Atomistic simulation of tension-compression asymmetry and its mechanism in titanium single-crystal nanopillars oriented along the [1 1 2¯ 0] direction

Molecular dynamics simulations were performed with a Finnis-Sinclair many-body potential to investigate the mechanical properties and deformation mechanisms under applied uniaxial tensile and compressive loads in α-titanium (Ti) single-crystal nanopillars oriented along the 〈 1 1 2¯ 0 〉 direction. The results indicate that the mechanical properties and plastic deformation mechanism display tension–compression asymmetry.
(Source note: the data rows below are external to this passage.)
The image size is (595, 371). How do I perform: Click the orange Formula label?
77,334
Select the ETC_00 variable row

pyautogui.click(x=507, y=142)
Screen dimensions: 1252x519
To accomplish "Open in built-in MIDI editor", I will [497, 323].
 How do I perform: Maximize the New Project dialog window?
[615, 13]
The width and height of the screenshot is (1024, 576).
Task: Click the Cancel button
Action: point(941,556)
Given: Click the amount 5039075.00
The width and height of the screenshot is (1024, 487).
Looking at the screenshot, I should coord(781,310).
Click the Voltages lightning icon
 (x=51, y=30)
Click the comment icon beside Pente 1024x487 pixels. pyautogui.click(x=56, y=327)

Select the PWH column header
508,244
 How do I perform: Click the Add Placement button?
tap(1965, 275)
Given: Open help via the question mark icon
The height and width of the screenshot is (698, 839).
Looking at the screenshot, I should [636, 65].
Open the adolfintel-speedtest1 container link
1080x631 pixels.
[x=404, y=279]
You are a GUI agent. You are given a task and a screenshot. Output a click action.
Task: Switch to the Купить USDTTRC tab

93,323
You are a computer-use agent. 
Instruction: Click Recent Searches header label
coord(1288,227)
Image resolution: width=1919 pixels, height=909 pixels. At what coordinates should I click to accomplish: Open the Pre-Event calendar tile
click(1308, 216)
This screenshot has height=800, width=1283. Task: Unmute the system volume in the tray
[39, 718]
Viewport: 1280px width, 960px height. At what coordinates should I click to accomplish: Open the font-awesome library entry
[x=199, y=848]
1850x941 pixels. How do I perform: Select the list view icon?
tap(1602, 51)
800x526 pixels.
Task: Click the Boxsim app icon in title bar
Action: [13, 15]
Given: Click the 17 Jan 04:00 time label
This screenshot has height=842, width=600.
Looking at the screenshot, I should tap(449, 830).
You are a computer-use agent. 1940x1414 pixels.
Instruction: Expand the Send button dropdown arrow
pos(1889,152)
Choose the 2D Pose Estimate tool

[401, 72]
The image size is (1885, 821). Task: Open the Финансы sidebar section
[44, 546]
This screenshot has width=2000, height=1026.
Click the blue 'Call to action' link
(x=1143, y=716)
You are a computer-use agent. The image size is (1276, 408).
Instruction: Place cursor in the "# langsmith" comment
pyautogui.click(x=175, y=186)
The non-linear elastic behavior is attributed to the difference in friction between the neighboring atomic planes at the elastic deformation stage under push and pull loading conditions. Increasing the friction leads to hardening with compression. Decreasing the friction leads to softening with tension. Increasing the friction may also lead to higher yield stress with compression compared with tension. Perfect nanopillars are yielded via the nucleation and propagation of {1¯ 0 1 0} 〈1 2¯ 1 0 〉 dislocations on the surface and corners of the nanopillars. Prismatic slip is the dominant mode of plastic deformation in the Ti nanopillars under compressive loading. However, {1 0 1¯ 1} 〈1 0 1¯2¯〉 twinning is the dominant plastic deformation mechanism together with prismatic slip under tensile loading. Two typical intrinsic stacking faults (SFs) with different propensities exist in the nanopillars. The microstructural evolution of the SFs was also simulated.